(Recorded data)

★ ★ ★ ★

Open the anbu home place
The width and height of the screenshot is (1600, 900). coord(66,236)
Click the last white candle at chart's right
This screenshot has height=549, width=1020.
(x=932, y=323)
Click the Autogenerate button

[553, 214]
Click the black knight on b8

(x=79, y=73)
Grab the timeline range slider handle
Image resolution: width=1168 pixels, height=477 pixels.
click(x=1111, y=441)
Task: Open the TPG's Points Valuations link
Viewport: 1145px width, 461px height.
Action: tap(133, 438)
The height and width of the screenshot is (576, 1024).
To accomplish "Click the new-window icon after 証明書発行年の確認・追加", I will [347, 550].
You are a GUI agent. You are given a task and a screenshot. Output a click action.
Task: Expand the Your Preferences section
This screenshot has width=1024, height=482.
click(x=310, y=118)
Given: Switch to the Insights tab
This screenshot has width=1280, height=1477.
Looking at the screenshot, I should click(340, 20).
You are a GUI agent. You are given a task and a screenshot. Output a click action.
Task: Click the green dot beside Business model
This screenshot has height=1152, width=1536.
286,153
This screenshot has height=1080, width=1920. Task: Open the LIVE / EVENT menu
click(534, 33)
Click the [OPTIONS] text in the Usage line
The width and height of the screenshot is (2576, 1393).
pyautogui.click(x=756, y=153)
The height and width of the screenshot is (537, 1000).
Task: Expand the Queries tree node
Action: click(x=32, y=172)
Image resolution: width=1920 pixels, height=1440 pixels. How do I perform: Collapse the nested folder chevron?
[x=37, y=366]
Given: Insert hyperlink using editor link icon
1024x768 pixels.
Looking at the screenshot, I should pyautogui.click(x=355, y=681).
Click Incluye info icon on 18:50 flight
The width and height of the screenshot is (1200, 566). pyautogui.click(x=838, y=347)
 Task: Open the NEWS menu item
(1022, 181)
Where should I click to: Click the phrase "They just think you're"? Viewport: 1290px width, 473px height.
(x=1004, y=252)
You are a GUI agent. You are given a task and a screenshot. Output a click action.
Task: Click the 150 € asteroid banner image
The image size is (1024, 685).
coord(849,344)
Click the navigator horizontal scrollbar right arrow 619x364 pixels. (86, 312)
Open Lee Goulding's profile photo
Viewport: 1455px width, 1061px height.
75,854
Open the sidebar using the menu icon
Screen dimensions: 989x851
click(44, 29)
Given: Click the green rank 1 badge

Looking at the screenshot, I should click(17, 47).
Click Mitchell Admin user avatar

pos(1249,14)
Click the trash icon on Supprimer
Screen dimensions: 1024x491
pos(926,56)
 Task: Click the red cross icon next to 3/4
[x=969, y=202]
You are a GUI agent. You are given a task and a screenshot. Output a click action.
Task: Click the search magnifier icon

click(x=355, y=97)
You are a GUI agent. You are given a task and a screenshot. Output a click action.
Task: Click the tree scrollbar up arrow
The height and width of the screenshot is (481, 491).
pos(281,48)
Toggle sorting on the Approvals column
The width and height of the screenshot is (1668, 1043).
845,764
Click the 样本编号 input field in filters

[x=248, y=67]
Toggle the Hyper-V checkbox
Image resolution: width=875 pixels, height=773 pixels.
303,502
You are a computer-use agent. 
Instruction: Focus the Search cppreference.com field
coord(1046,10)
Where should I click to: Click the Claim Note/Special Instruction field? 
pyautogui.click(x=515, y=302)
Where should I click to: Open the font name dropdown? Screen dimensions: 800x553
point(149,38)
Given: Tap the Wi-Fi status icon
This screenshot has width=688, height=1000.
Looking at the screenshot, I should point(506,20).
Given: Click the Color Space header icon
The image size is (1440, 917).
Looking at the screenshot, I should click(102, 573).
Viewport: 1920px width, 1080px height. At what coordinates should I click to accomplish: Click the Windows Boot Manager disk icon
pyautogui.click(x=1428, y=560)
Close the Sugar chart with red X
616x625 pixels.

★ ★ ★ ★

[SHORT PROBLEM]: Rewrite the records from the line containing "Click the black knight on b8" through the line containing "will [347, 550].", inclusive, replacing "knight" with "bishop" and keeping everything else the same.

[FINISHED ANSWER]:
Click the black bishop on b8

(x=79, y=73)
Grab the timeline range slider handle
Image resolution: width=1168 pixels, height=477 pixels.
click(x=1111, y=441)
Task: Open the TPG's Points Valuations link
Viewport: 1145px width, 461px height.
Action: tap(133, 438)
The height and width of the screenshot is (576, 1024).
To accomplish "Click the new-window icon after 証明書発行年の確認・追加", I will [347, 550].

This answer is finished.